## [WHAT YOU SHOULD DO]
Substitute "tcmalloc" for every "jemalloc" in the thread about Facebook's Folly library, giving it again from "chrisaycock · on" up to and including "comes from Facebook?".

## [EXTRACT PROVIDED]
BEGIN

Folly - The Faceboook open source library

tptacek · on June 3, 2012

This is all pretty great stuff. Make sure you read through the docs; I'm unlikely to use Fb's C++ code, but I'm sure as hell going to look at making my C vector code do some of what FBVector does:

https://github.com/facebook/folly/blob/master/folly/docs/FBV...

chrisaycock · on June 3, 2012

I poured through the FBVector code because of your comment. It has some really interesting tricks. In a normal array allocation, it always goes for the next-largest-size in the jemalloc memory hierarchy. That is, it goes for multiples of 64 bytes, 256 bytes, 4 KB, or 4 MB. This makes the array cache-efficient.

The push_back() semantics features the standard array doubling technique, but only up to 4 KB; jemalloc can't grow in-place anything smaller than this, so a copy is required. Beyond that cut-off, push_back() will instead grow by 1.5 times the capacity to prevent too much "slack" memory from accumulating.

stianan · on June 3, 2012

Out of curiosity, are you unlikely to use the code because it's C++ or because it comes from Facebook?

tptacek · on June 3, 2012

tomjen3 · on June 3, 2012

I realise this is a dangerous subject, but I am genuinly curious: given the business you run and the work you do for the Freebsd team, why would you object to using c++, but not c?

I could understand why you would object to both, but why only the lower level language.

seiji · on June 3, 2012

Personally, I can't keep all of how C++ works in my brain at once. Most people end up limiting themselves to a "sane subset" of C++ to compensate for spec sprawl. But, everybody picks a different subset, so you can quickly stumble on things you think you know but don't work quite right when working on non-self-originated code.

cperciva · on June 3, 2012

given the business you run and the work you do for the Freebsd team

Are you getting confused between tptacek and me?

tptacek · on June 3, 2012

Hey, why don't you use C++? :)

cperciva · on June 3, 2012

I think Tavis put it best: C is easier to audit because it's transparent. With C++ you can have innocuous-looking source code and have the compiler doing all sorts of crazy things behind your back.

tptacek · on June 3, 2012

I don't work for the FreeBSD team.

joe_the_user · on June 3, 2012

Hmm,

I recently created a private memory allocator so the discussion on the page is somewhat interesting...

Only a tiny minority of objects are genuinely non-relocatable:

Hmm, I'm not exactly what is meant here. Moving a block of memory from here to there in the most general case will leave your pointers dangling and crash you in no short order. Things that pointed to the data you moved just don't any more. If you are disciplined and don't have raw pointers in the block moved, you're good. But as far as I know, that situation requires a very complete understanding of the data in the block you are moving. You can do that. It's just not easy or something that makes sense to stuff "anything" into.

END

## [COLLECTED MATERIAL]
BEGIN

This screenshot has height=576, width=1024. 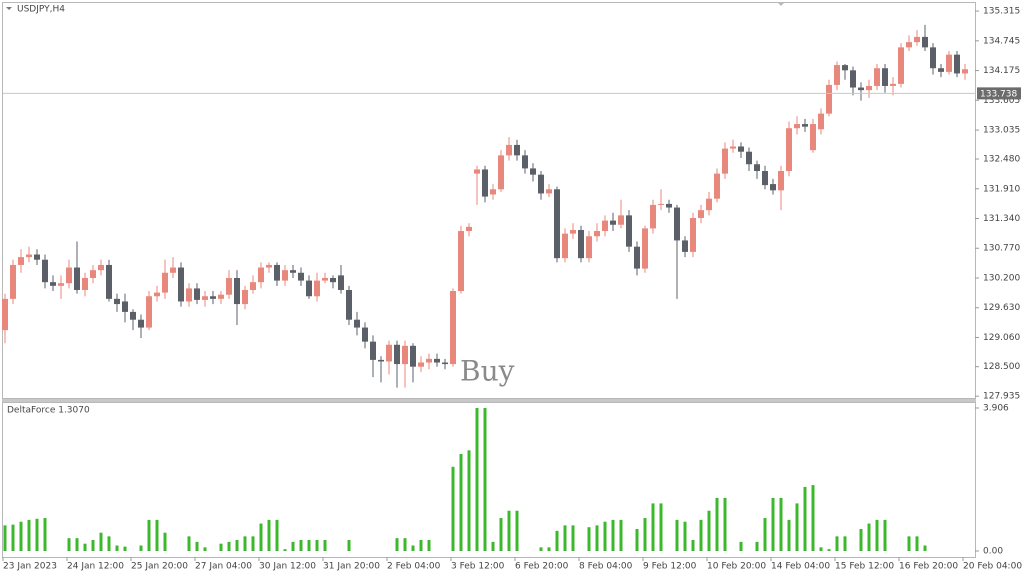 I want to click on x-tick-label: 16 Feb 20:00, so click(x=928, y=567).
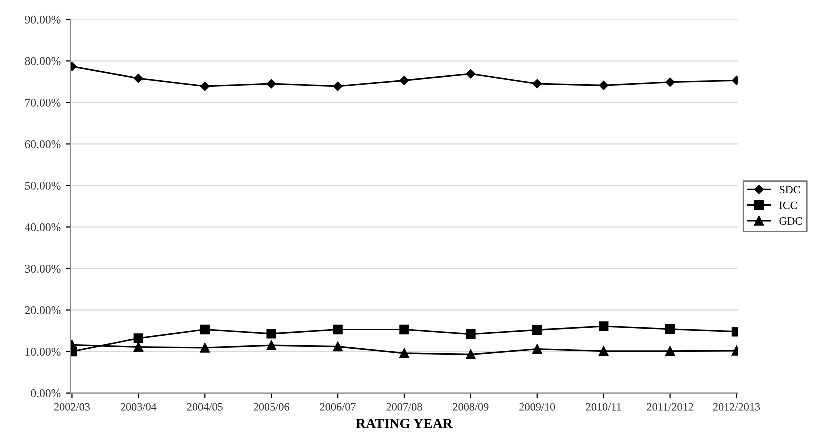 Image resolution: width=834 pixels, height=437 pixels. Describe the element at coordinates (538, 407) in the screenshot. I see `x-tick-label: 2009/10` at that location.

END

## [RESULT OF THIS TASK]
chrisaycock · on June 3, 2012

I poured through the FBVector code because of your comment. It has some really interesting tricks. In a normal array allocation, it always goes for the next-largest-size in the tcmalloc memory hierarchy. That is, it goes for multiples of 64 bytes, 256 bytes, 4 KB, or 4 MB. This makes the array cache-efficient.

The push_back() semantics features the standard array doubling technique, but only up to 4 KB; tcmalloc can't grow in-place anything smaller than this, so a copy is required. Beyond that cut-off, push_back() will instead grow by 1.5 times the capacity to prevent too much "slack" memory from accumulating.

stianan · on June 3, 2012

Out of curiosity, are you unlikely to use the code because it's C++ or because it comes from Facebook?